Every record below, from the first line to the last, is to be set down again exactly.

-------- Data shown --------

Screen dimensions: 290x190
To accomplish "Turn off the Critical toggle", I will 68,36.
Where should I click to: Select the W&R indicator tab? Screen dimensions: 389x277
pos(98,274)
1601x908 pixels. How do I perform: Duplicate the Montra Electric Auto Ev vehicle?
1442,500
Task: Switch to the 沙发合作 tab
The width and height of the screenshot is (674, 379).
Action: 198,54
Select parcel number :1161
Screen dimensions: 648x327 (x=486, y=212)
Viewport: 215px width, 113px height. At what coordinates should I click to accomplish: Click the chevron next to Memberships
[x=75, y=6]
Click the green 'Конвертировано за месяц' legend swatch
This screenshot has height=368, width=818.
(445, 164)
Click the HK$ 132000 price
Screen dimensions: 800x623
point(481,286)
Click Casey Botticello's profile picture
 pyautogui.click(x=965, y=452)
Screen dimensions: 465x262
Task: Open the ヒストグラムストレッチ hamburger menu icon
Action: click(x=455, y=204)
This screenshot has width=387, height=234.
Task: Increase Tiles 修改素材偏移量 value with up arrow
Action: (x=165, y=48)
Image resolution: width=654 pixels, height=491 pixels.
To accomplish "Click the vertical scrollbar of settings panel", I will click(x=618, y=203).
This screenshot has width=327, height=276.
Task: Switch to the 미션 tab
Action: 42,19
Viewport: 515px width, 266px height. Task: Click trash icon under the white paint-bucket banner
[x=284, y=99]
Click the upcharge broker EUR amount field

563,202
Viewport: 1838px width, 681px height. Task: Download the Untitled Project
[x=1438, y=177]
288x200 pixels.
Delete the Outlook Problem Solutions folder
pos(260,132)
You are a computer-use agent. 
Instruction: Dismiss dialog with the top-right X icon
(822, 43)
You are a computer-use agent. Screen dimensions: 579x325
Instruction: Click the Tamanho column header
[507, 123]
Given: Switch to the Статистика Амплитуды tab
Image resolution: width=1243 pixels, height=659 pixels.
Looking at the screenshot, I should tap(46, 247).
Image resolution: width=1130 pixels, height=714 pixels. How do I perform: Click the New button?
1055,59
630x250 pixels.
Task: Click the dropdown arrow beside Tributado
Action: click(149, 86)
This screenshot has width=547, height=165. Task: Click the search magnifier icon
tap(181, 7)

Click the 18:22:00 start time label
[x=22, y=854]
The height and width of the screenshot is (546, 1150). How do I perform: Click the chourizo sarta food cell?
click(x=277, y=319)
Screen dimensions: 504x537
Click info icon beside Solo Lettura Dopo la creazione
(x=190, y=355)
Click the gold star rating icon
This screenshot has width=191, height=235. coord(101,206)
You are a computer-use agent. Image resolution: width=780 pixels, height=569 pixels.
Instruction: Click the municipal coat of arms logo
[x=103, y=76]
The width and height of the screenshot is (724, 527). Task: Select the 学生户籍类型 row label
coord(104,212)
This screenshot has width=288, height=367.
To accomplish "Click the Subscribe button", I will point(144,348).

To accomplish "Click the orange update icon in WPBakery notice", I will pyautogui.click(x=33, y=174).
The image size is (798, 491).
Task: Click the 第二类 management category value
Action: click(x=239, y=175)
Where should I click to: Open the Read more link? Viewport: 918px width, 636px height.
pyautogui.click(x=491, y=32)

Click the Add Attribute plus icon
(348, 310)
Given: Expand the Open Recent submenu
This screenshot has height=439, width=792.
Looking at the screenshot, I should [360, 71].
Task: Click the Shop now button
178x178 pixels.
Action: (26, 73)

--------

▶ **Problem solution**:
Screen dimensions: 290x190
To accomplish "Turn off the Critical toggle", I will 68,36.
Where should I click to: Select the W&R indicator tab? Screen dimensions: 389x277
pos(98,274)
1601x908 pixels. How do I perform: Duplicate the Montra Electric Auto Ev vehicle?
1442,500
Task: Switch to the 沙发合作 tab
The width and height of the screenshot is (674, 379).
Action: 198,54
Select parcel number :1161
Screen dimensions: 648x327 (x=486, y=212)
Viewport: 215px width, 113px height. At what coordinates should I click to accomplish: Click the chevron next to Memberships
[x=75, y=6]
Click the green 'Конвертировано за месяц' legend swatch
This screenshot has height=368, width=818.
(445, 164)
Click the HK$ 132000 price
Screen dimensions: 800x623
point(481,286)
Click Casey Botticello's profile picture
 pyautogui.click(x=965, y=452)
Screen dimensions: 465x262
Task: Open the ヒストグラムストレッチ hamburger menu icon
Action: click(x=455, y=204)
This screenshot has width=387, height=234.
Task: Increase Tiles 修改素材偏移量 value with up arrow
Action: (x=165, y=48)
Image resolution: width=654 pixels, height=491 pixels.
To accomplish "Click the vertical scrollbar of settings panel", I will click(x=618, y=203).
This screenshot has width=327, height=276.
Task: Switch to the 미션 tab
Action: 42,19
Viewport: 515px width, 266px height. Task: Click trash icon under the white paint-bucket banner
[x=284, y=99]
Click the upcharge broker EUR amount field

563,202
Viewport: 1838px width, 681px height. Task: Download the Untitled Project
[x=1438, y=177]
288x200 pixels.
Delete the Outlook Problem Solutions folder
pos(260,132)
You are a computer-use agent. 
Instruction: Dismiss dialog with the top-right X icon
(822, 43)
You are a computer-use agent. Screen dimensions: 579x325
Instruction: Click the Tamanho column header
[507, 123]
Given: Switch to the Статистика Амплитуды tab
Image resolution: width=1243 pixels, height=659 pixels.
Looking at the screenshot, I should tap(46, 247).
Image resolution: width=1130 pixels, height=714 pixels. How do I perform: Click the New button?
1055,59
630x250 pixels.
Task: Click the dropdown arrow beside Tributado
Action: click(149, 86)
This screenshot has width=547, height=165. Task: Click the search magnifier icon
tap(181, 7)

Click the 18:22:00 start time label
[x=22, y=854]
The height and width of the screenshot is (546, 1150). How do I perform: Click the chourizo sarta food cell?
click(x=277, y=319)
Screen dimensions: 504x537
Click info icon beside Solo Lettura Dopo la creazione
(x=190, y=355)
Click the gold star rating icon
This screenshot has width=191, height=235. coord(101,206)
You are a computer-use agent. Image resolution: width=780 pixels, height=569 pixels.
Instruction: Click the municipal coat of arms logo
[x=103, y=76]
The width and height of the screenshot is (724, 527). Task: Select the 学生户籍类型 row label
coord(104,212)
This screenshot has width=288, height=367.
To accomplish "Click the Subscribe button", I will point(144,348).

To accomplish "Click the orange update icon in WPBakery notice", I will pyautogui.click(x=33, y=174).
The image size is (798, 491).
Task: Click the 第二类 management category value
Action: click(x=239, y=175)
Where should I click to: Open the Read more link? Viewport: 918px width, 636px height.
pyautogui.click(x=491, y=32)

Click the Add Attribute plus icon
(348, 310)
Given: Expand the Open Recent submenu
This screenshot has height=439, width=792.
Looking at the screenshot, I should [360, 71].
Task: Click the Shop now button
178x178 pixels.
Action: (26, 73)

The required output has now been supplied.